On The Surface

Roy Masters

Resentment, especially the resentment our parents set us up to feel toward them, lies at the root of all our sins. It accounts for our readiness to take offense, the failing response that gives our intimidators the edge and fills them with a sense of power and victory.

You soon learn to transfer the resentment you feel toward your parents toward all authority figures, and you can no more win with them than you could with your parents, because they, too, use your resentment to keep you responding in an inferior way and giving up power to them.

Many of our elected authorities are really failures who have learned the subtle art of “succeeding” by making others fail. They learn to do unto others what was done to them, and their “sense” of success rests on lording it over you and making you fail.

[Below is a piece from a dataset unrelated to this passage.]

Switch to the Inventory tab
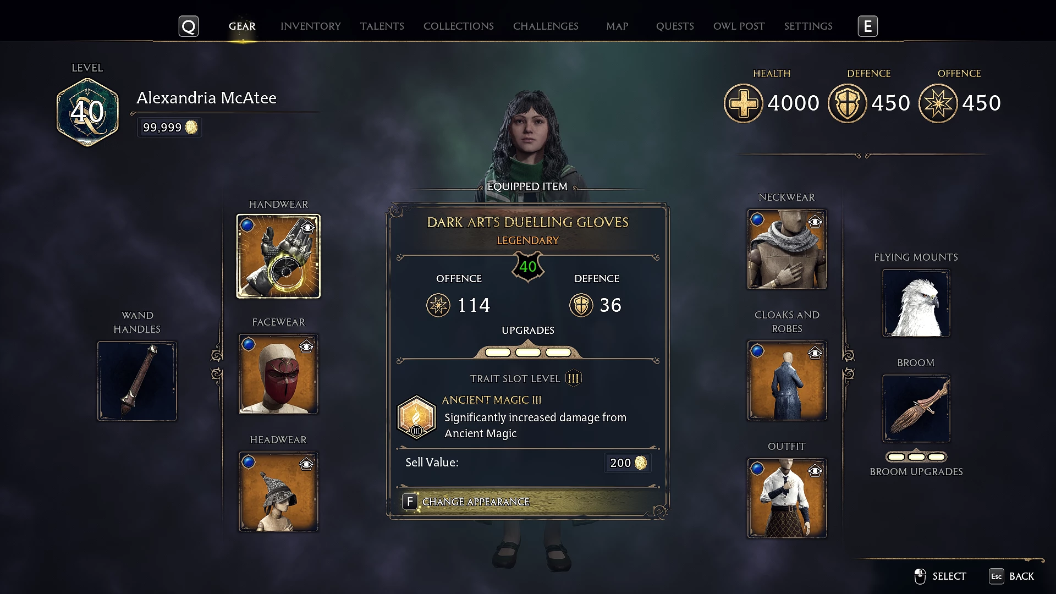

How? By capitalizing on the harebrained reactions that spring from your resentment of their impatience and cruelty. 

You really add sin to sin when you add resentment to resentment by resenting the awareness of your failing. It’s bad enough to resent your adversary, but to resent realizing your wrong is tantamount to hating God.

When you resent your own awareness of wrong, you see the Truth that could save you as the enemy that condemns you; and when you turn hostility inward on yourself in this fashion, you can dig yourself into such a deep hole of depression that you might see suicide as the only way to get any rest from pain. 

Very often, the resentment we feel toward others represents an attempt to escape the judgment we feel against ourselves. We “conquer” our sin by projecting it onto someone else.

When you realize that resenting others is wrong, you may find it almost impossible not to resent yourself for having resented; but if you don’t find the patience and humility to face up to resentment without judgment, you are in danger of becoming so much like the prideful people you resent that you, too, will become an enemy of reality. 


"Good is an impulse that springs from the innermost being, and you will never know true happiness until you become the extension of that impulse"

Every wrong person wants to look good. Some acquire the “look” by immersing themselves in religion, others find it in music or another of the arts, and some are driven to satisfy themselves with the illusion of power and glory to be found in a bottle or a shot in the arm.

The pressure that drives them continues to reinforce the inner evil, even though their new behavior patterns might be making them look good on the surface. Every egotistical soul is hung up on appearances, wanting all the attributes of virtue, grace, and piety, but only on the surface. 

In the process of being prideful and maintaining a separate existence as our own god, apart from God, we all try to avoid seeing ourselves as we are by escaping into illusions. And we never have to look very far to find some imp of Satan who will be only too happy to help us with our self-deception. 

Is that the way you want to go? If so, don’t look to me for help. I’m looking for those who want to wake up and shake the dust of the dreamworld fantasies off their feet, those who want to lay down their sick ego-life and take on a spiritual life.

As the Good Book says, “Whosoever shall preserve his (ego) life shall lose his (spiritual) life.” 

I am begging you all, before tragedy descends upon you, if it hasn’t already: Know the reason for your suffering. See that you are living under a system of things, and that under this system nothing can ever go right for you.

Under a system that glorifies your right to react to stress with resentment, you can never make a right decision. No noble instinct can stir in your heart, unless it springs from the prompting of conscience that you find so unwelcome in your present state of allegiance to the world. 

Good is an impulse that springs from the innermost being, and you will never know true happiness until you become the extension of that impulse. As long as you live in your imagination, you will be unable to respond to that impulse; neither can you know its Source.